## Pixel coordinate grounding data
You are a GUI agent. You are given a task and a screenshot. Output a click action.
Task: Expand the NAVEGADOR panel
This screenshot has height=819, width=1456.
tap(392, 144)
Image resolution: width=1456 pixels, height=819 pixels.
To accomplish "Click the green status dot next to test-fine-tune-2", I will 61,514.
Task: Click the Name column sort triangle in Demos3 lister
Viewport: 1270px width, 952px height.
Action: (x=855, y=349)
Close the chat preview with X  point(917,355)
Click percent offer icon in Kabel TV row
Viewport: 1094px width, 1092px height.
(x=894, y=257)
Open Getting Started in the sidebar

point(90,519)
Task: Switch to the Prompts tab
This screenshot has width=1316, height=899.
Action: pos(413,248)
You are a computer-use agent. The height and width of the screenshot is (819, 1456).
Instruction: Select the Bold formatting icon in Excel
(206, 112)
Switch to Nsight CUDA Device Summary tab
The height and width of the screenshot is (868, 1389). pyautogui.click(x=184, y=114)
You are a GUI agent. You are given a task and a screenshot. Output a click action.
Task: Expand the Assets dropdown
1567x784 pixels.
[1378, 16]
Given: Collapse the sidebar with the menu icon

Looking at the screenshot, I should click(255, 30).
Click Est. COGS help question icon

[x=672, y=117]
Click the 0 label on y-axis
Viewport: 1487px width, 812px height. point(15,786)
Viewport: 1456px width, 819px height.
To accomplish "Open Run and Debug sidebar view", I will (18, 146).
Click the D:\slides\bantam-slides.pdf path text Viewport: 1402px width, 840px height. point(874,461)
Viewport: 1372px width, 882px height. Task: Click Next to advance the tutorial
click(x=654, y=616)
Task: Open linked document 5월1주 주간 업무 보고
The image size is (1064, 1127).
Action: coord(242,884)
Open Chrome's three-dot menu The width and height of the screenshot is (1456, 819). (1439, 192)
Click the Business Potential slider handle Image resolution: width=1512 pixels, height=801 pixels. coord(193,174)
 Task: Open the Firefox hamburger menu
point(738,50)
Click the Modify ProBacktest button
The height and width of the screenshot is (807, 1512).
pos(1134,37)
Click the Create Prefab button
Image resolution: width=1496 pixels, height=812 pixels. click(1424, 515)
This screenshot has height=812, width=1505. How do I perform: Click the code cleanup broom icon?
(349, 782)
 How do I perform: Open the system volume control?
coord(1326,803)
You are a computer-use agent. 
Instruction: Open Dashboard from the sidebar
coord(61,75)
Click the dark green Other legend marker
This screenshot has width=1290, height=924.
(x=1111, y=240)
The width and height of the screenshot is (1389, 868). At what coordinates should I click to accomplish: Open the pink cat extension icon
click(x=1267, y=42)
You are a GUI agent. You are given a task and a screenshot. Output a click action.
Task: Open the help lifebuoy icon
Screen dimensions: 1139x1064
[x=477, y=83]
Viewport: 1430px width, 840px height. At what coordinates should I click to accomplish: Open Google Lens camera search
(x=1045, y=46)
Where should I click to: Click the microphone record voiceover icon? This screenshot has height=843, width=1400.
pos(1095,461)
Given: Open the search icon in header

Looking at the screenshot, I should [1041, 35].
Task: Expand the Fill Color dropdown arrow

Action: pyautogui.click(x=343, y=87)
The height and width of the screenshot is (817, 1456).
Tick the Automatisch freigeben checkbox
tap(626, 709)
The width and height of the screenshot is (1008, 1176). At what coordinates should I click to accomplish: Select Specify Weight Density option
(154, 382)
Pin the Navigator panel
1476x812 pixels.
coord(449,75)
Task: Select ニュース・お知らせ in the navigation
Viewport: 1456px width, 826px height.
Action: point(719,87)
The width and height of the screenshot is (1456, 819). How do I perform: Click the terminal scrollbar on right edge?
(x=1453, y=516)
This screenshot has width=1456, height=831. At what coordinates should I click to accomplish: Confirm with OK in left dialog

## PROBLEM
Return only the lines running from the line with "Task: Select ニュース・お知らせ in the navigation" to the last line of the records, both included, exactly as written.

## COMPLETED TASK
Task: Select ニュース・お知らせ in the navigation
Viewport: 1456px width, 826px height.
Action: point(719,87)
The width and height of the screenshot is (1456, 819). How do I perform: Click the terminal scrollbar on right edge?
(x=1453, y=516)
This screenshot has width=1456, height=831. At what coordinates should I click to accomplish: Confirm with OK in left dialog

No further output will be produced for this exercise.